◆ TASK DIRECTIONS ◆
Starting at the line that contains "Task: Click the star icon near Нет оценок" and ending at the last line of the listing, rewrite the lines with "star icon" switched to "star symbol" and nothing else changed. Leave the pictures out.

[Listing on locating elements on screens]
..........
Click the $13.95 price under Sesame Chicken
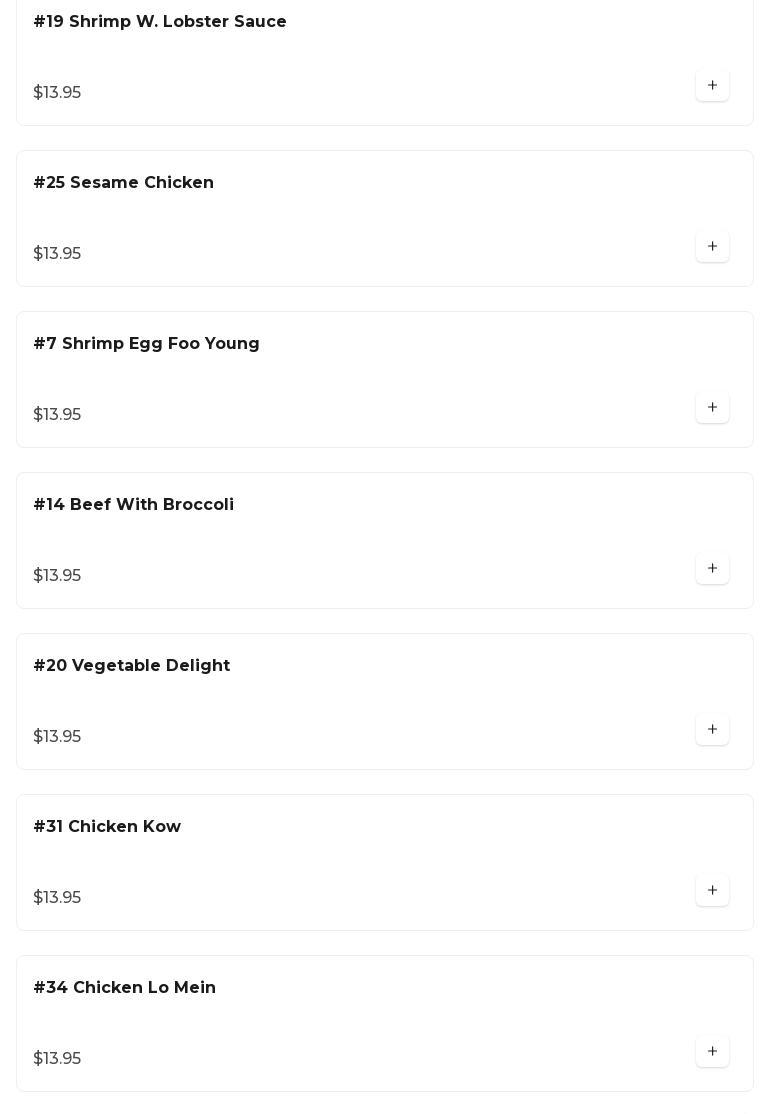pos(57,254)
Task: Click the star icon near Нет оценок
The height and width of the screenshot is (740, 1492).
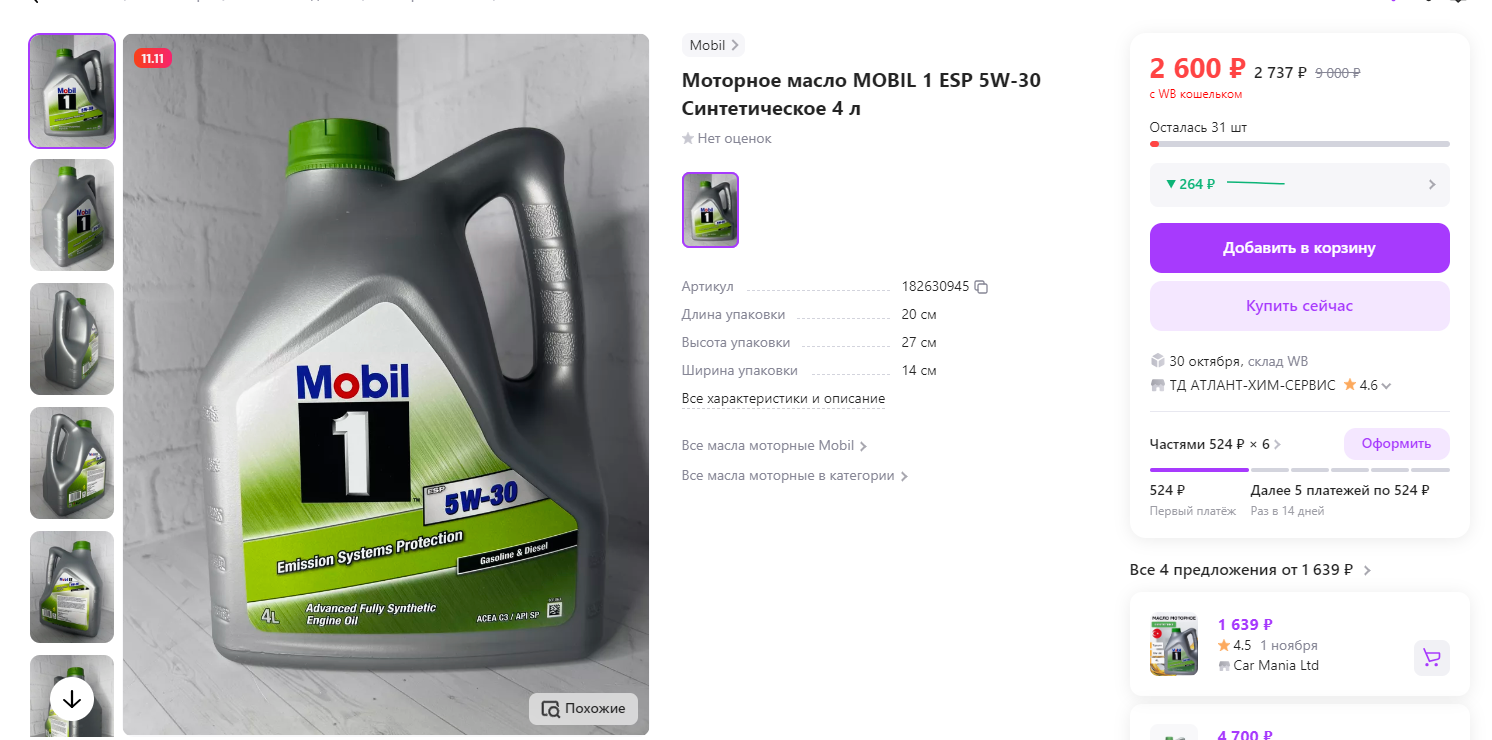Action: [x=688, y=139]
..........
◆ SOLUTION ◆
Task: Click the star symbol near Нет оценок
The height and width of the screenshot is (740, 1492).
Action: [x=688, y=139]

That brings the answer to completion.